» **STATED PROBLEM**
Copy the stretch from the line containing "Given: Click the" through the end of the items, switching "badge" to "label" and leaving everything else unchanged. Omit the pictures from your copy.

» **GIVEN INFORMATION**
>>>>
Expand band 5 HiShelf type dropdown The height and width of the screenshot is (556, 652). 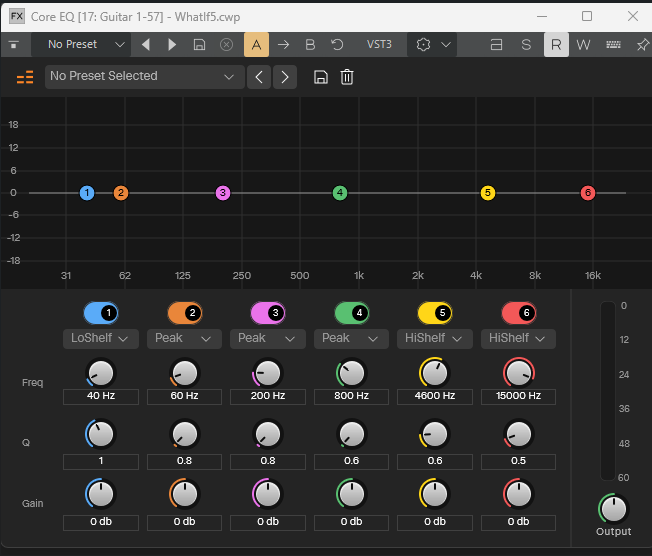[435, 338]
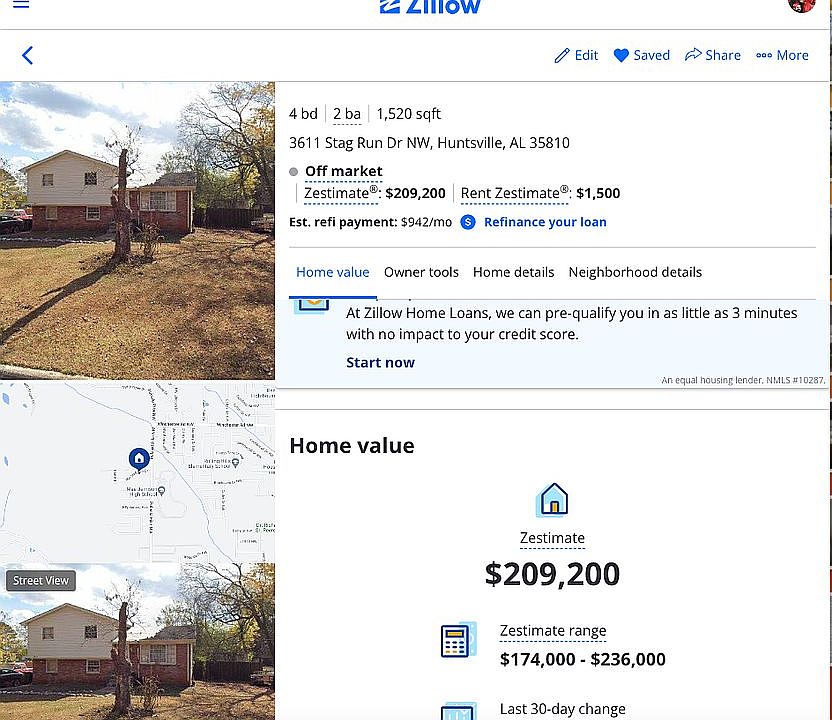Click the Zestimate house icon
Screen dimensions: 832x720
pyautogui.click(x=552, y=499)
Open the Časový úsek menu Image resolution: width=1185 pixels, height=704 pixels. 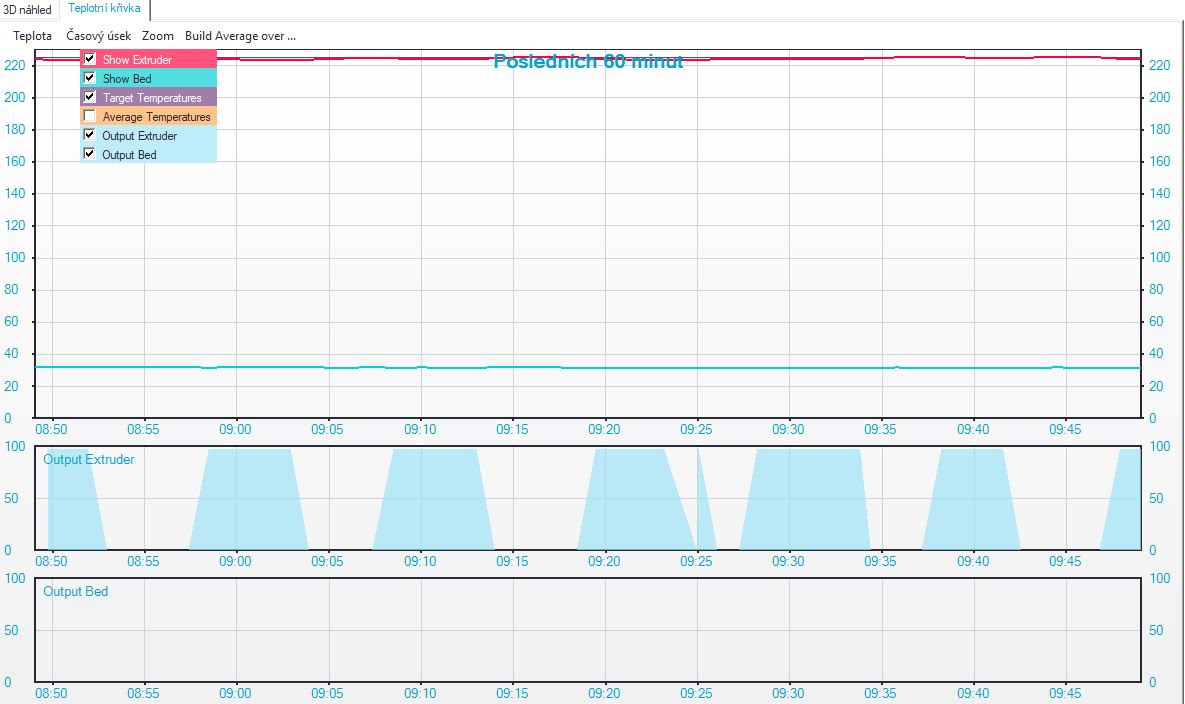click(98, 35)
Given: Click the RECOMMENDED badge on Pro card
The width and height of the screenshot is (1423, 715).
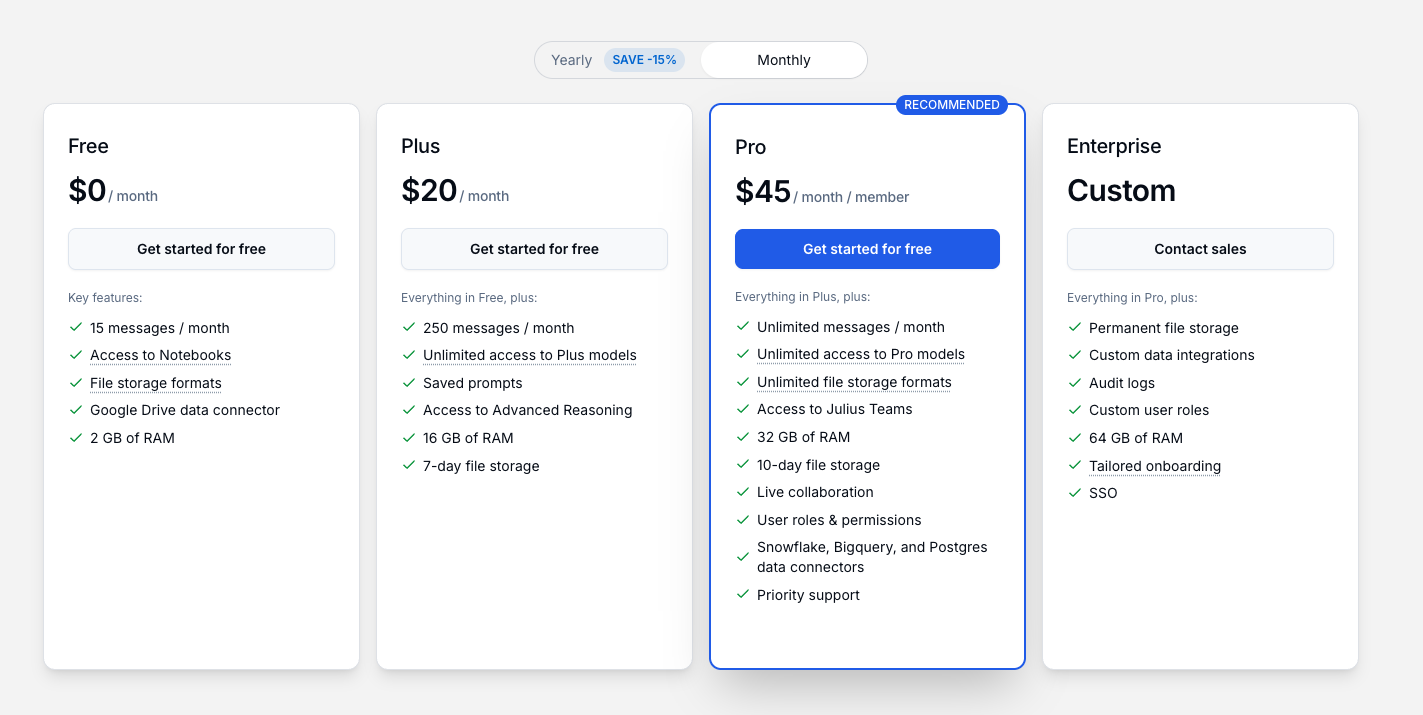Looking at the screenshot, I should 951,104.
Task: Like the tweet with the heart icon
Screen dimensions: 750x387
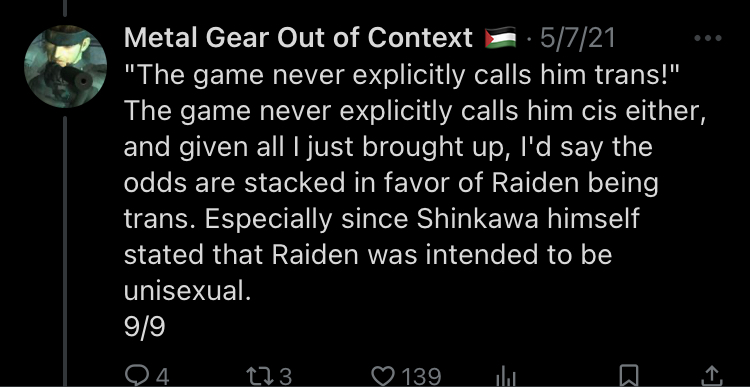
<<<<
» **RESPONSE**
Given: Click the RECOMMENDED label on Pro card
The width and height of the screenshot is (1423, 715).
Looking at the screenshot, I should 951,104.
Task: Like the tweet with the heart icon
Screen dimensions: 750x387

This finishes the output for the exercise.